New at regexp and Ruby need help on parsing a string

I'm building a little test console for a ruby project. When using a
function I might get something like this:

input_string ="and stuff and nice things not bad girls not greasy boys
and girlsandboys"

As you already have guessed, I want the following in some kind of
format:

smoking_table = {"and" => ["stuff", "nice things", "girlsandboys"],
"not" => ["bad girls","greasy boys"]}

Thus, a regexp that splits a string on code words like "and" and "not"
is what I need.

Please help me

···

--
Posted via http://www.ruby-forum.com/.

Gabra Kadabra wrote:

I'm building a little test console for a ruby project. When using a
function I might get something like this:

input_string ="and stuff and nice things not bad girls not greasy boys
and girlsandboys"

As you already have guessed, I want the following in some kind of
format:

smoking_table = {"and" => ["stuff", "nice things", "girlsandboys"],
"not" => ["bad girls","greasy boys"]}

Thus, a regexp that splits a string on code words like "and" and "not"
is what I need.

Please help me

Try this:

str = 'and stuff and nice things not bad girls not greasy boys
and girlsandboys'

smoking_table = {'and'=>, 'not'=>}

pieces = str.split(/(and |not )/)
len = pieces.length

index = 0
while index < len

  case pieces[index]
  when 'and '
    smoking_table['and'] << pieces[index+1].strip
    index +=2
  when 'not '
    smoking_table['not'] << pieces[index+1].strip
    index += 2
  else
    index += 1
  end

end

p smoking_table

···

--
Posted via http://www.ruby-forum.com/\.

Gabra Kadabra wrote:

I'm building a little test console for a ruby project. When using a
function I might get something like this:

input_string ="and stuff and nice things not bad girls not greasy boys
and girlsandboys"

As you already have guessed, I want the following in some kind of
format:

smoking_table = {"and" => ["stuff", "nice things", "girlsandboys"],
"not" => ["bad girls","greasy boys"]}

Thus, a regexp that splits a string on code words like "and" and "not"
is what I need.
Please help me

# One possible implementation is:

smoking_table = { :and => , :not => }

str.scan(/ (and|not) (.*?) (?= \band|\bnot|$) /x) do |k, v|
  smoking_table[k.to_sym].push(v.strip)
end

=> {:and => ["stuff", "nice things", "girlsandboys"],
    :not => ["bad girls", "greasy boys"]}

I hope that this works for you,

Raul

···

--
Posted via http://www.ruby-forum.com/\.

7stud -- wrote:

Try this:

str = 'and stuff and nice things not bad girls not greasy boys
and girlsandboys'

smoking_table = {'and'=>, 'not'=>}

pieces = str.split(/(and |not )/)
len = pieces.length

index = 0
while index < len

  case pieces[index]
  when 'and '
    smoking_table['and'] << pieces[index+1].strip
    index +=2
  when 'not '
    smoking_table['not'] << pieces[index+1].strip
    index += 2
  else
    index += 1
  end

end

p smoking_table

Normally when you split() a string, you do something like this:

str = 'aXbXc'
pieces = str.split('X')
p pieces
-->["a", "b", "c"]

Notice that the pattern you use to split the string is not part of the
results-it's chopped out of the string and the pieces are what's left
over. However, there is a little known feature where if your split
pattern has a group in it, which is formed by putting parenthesis around
part of the patten, then the group will be returned in the results. I
used parentheses around the whole split pattern to get a result array
like this:

["", "and ", "stuff ", "and ", "nice things ", "not ", "bad girls ",
"not ", "greasy boys\n", "and ", "girlsandboys"]

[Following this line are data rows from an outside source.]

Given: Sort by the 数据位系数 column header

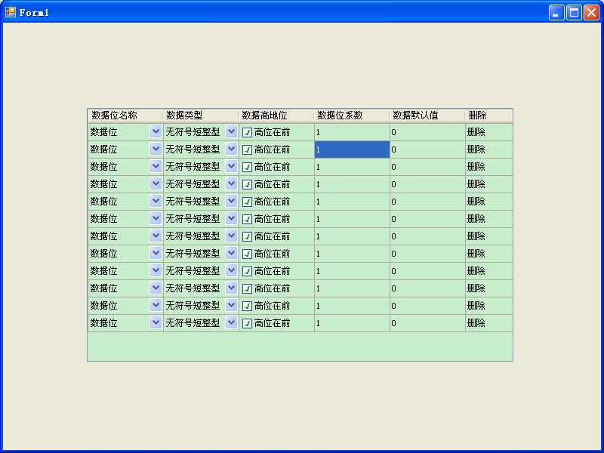Looking at the screenshot, I should click(336, 115).
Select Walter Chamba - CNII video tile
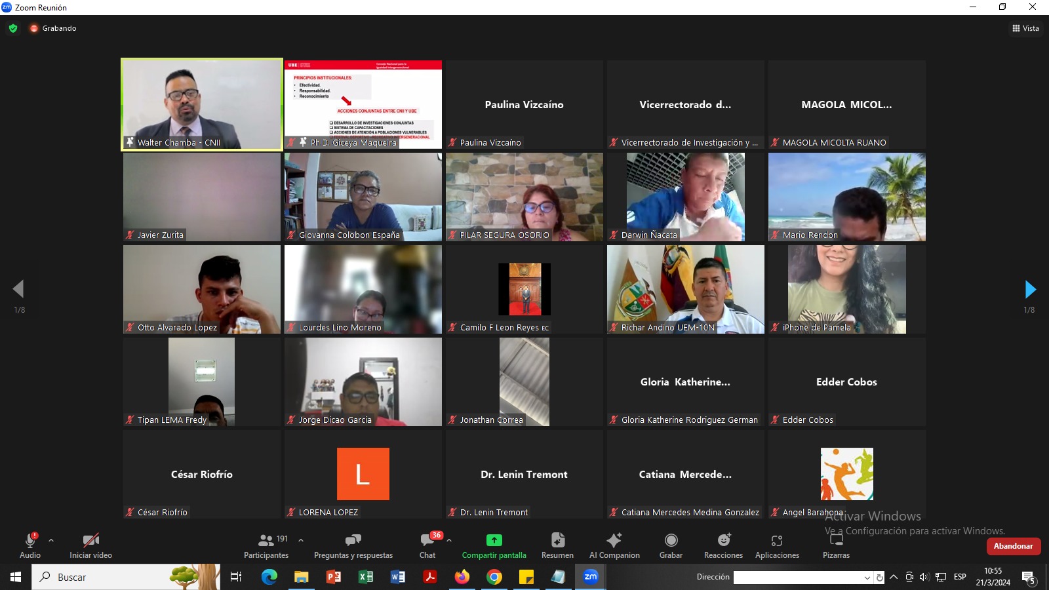The width and height of the screenshot is (1049, 590). click(202, 104)
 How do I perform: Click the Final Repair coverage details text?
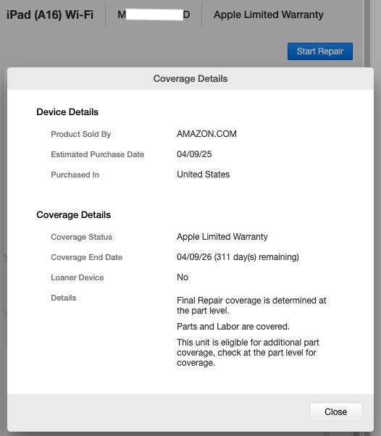click(x=251, y=306)
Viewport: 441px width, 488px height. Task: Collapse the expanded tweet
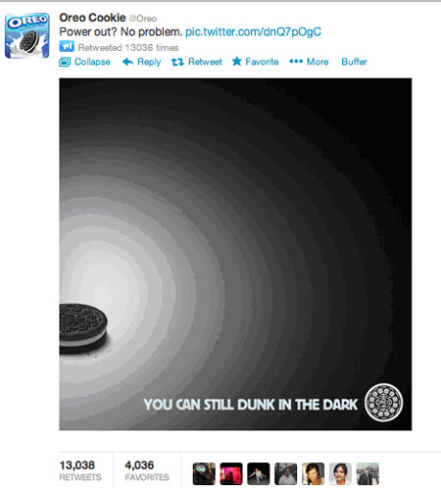84,62
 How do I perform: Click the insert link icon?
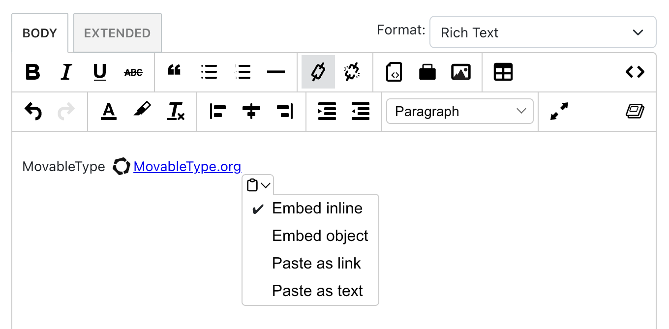point(318,72)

By including the split pattern in the results, you can see that each
piece of the string is preceded by either 'and ' or 'not '. The 'and '
or 'not ' then serves as an identifier for each piece of the string.

···

--
Posted via http://www.ruby-forum.com/\.

Raul Parolari wrote:

str.scan(/ (and|not) (.*?) (?= \band|\bnot|$) /x) do |k, v|
  smoking_table[k.to_sym].push(v.strip)
end

I think Raul just convinced me that I really need to start a deep
relationship with regexp.
This is magic in one row, readable in three.

Thanks.

···

--
Posted via http://www.ruby-forum.com/\.

Raul,
Interesting solution. One question, how did you print the output? I'm
a newbie and the output I got when I tried your solution came out like:

andstuffnice thingsgirlsboysnotbad girlsgreasy boys

I used puts smoking_table. I'm assuming that's not the correct way to
do it.
Thanks,
PV

Raul Parolari wrote:

···

Gabra Kadabra wrote:

I'm building a little test console for a ruby project. When using a
function I might get something like this:

input_string ="and stuff and nice things not bad girls not greasy boys
and girlsandboys"

As you already have guessed, I want the following in some kind of
format:

smoking_table = {"and" => ["stuff", "nice things", "girlsandboys"],
"not" => ["bad girls","greasy boys"]}

Thus, a regexp that splits a string on code words like "and" and "not"
is what I need.
Please help me

# One possible implementation is:

smoking_table = { :and => , :not => }

str.scan(/ (and|not) (.*?) (?= \band|\bnot|$) /x) do |k, v|
  smoking_table[k.to_sym].push(v.strip)
end

=> {:and => ["stuff", "nice things", "girlsandboys"],
    :not => ["bad girls", "greasy boys"]}

I hope that this works for you,

Raul

--
Posted via http://www.ruby-forum.com/\.

Gabra Kadabra wrote:

Raul Parolari wrote:

str.scan(/ (and|not) (.*?) (?= \band|\bnot|$) /x) do |k, v|
  smoking_table[k.to_sym].push(v.strip)
end

I think Raul just convinced me that I really need to start a deep
relationship with regexp.
This is magic in one row, readable in three.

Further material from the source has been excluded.